Authors: Joe R. Lansdale
"No, that's all right."
"I don't mind."
"I know, but it's okay."
"You're sure?"
"I'm sure. I'm going to watch the late movie, give me something to do."
"One of those Japanese monster flicks, no doubt?"
"No
Way to Treat a Lady,
something like that."
"All right, but don't be surprised if I come back knocking on your door. You look like a forlorn pup."
"Really, I'm all right. No need to worry. I'm going to listen to Ray Charles a bit, then when the movie comes on I'll watch that. Might even blow my diet and make some popcorn."
"That's incentive enough for me to stay."
"I'm all right, really, Eva. I'm a big girl now."
"Okay, don't share your old popcorn . . . It's just with the things that have been happening, the Rapist Ripper stuff . . ."
"Hush, hush, I don't need that on my mind."
"Sorry."
Becky walked Eva to the door.
"Listen, Beck. You get lonely, call me. Anytime of the night, got me?"
"Got you."
"Promise?"
"For Christsakes, I promise."
"Bye, Beck, and good night . . . and don't be surprised if I get as far as the parking lot and decide to come back and make you let me stay."
Becky smiled, opened the door. A hot wind hit the air-conditioned apartment. The contrast made Becky's stomach turn.
"Christ," Eva said, "you'd think we were having one of those California devil winds, what are they called? Santa Anas?"
"Be careful."
"I will. Later."
Becky watched Eva walk along the outside landing and start down the steps. Just before she disappeared down the stairs she smiled back at Becky and waved.
Becky returned the smile and the wave, closed the door.
EIGHT
9:26 P.M.
The black '66 killed its lights, coasted onto the apartment lot like a metal shark on a concrete sea.
"This is the place?" Loony said.
"No," Clyde said. "I just thought I'd stop here for the hell of it."
"Okay," Loony said, "I wasn't thinking."
"You're never thinking," Brian said.
"I didn't mean nothing by it, I was just talking."

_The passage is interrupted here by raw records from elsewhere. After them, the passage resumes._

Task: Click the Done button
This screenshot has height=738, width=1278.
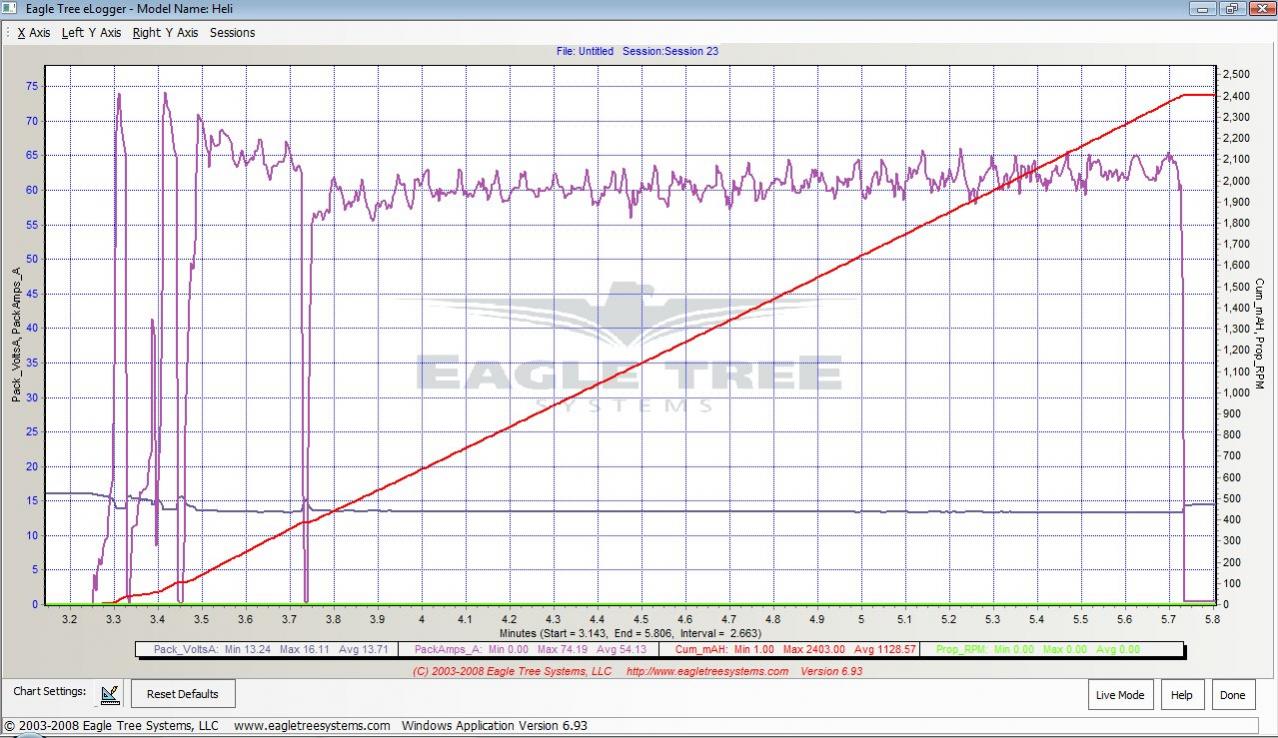Action: 1232,695
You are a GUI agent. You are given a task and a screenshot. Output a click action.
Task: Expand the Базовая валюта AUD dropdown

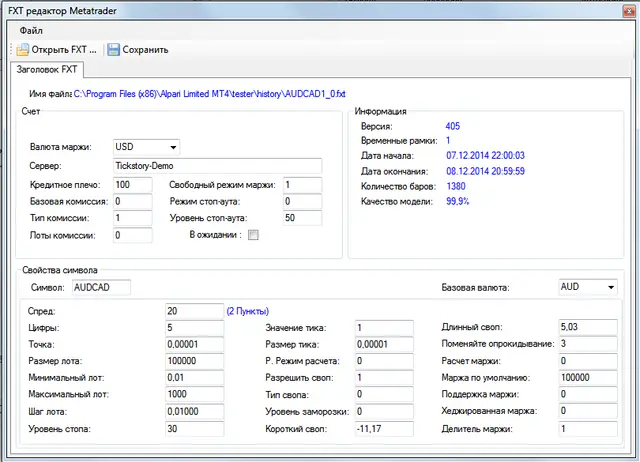click(587, 287)
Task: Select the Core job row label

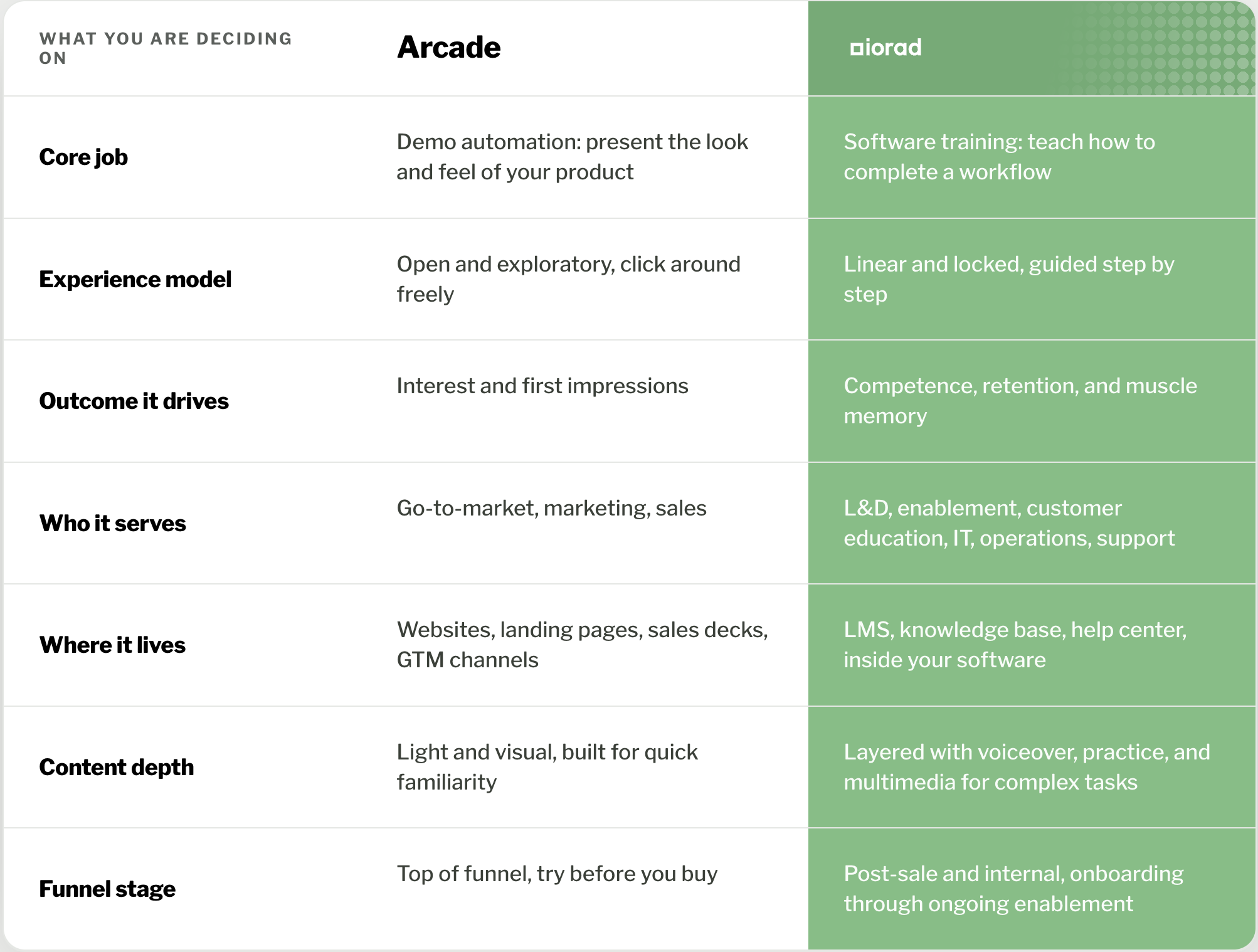Action: pos(83,157)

"Shut the fuck up, Loony," Clyde said.
Clyde cut the engine, and it was as if a million locusts had suddenly stopped beating their wings; it was abnormally silent. They sat in the darkness, the hot wind blowing through the open windows. They passed the bottle around. No one spoke.
A woman swirled out of the apartment Clyde was watching, came down the stairs walking fast, entered the shadows, was swallowed by them then regurgitated into one of the alternating lights along the railing. Darkness. Light. Darkness. Light. Every few seconds her blue and white polka-dot dress shone in the light like the wings of a great moth, then she would be a form in darkness, the dress suddenly dark as bat wings.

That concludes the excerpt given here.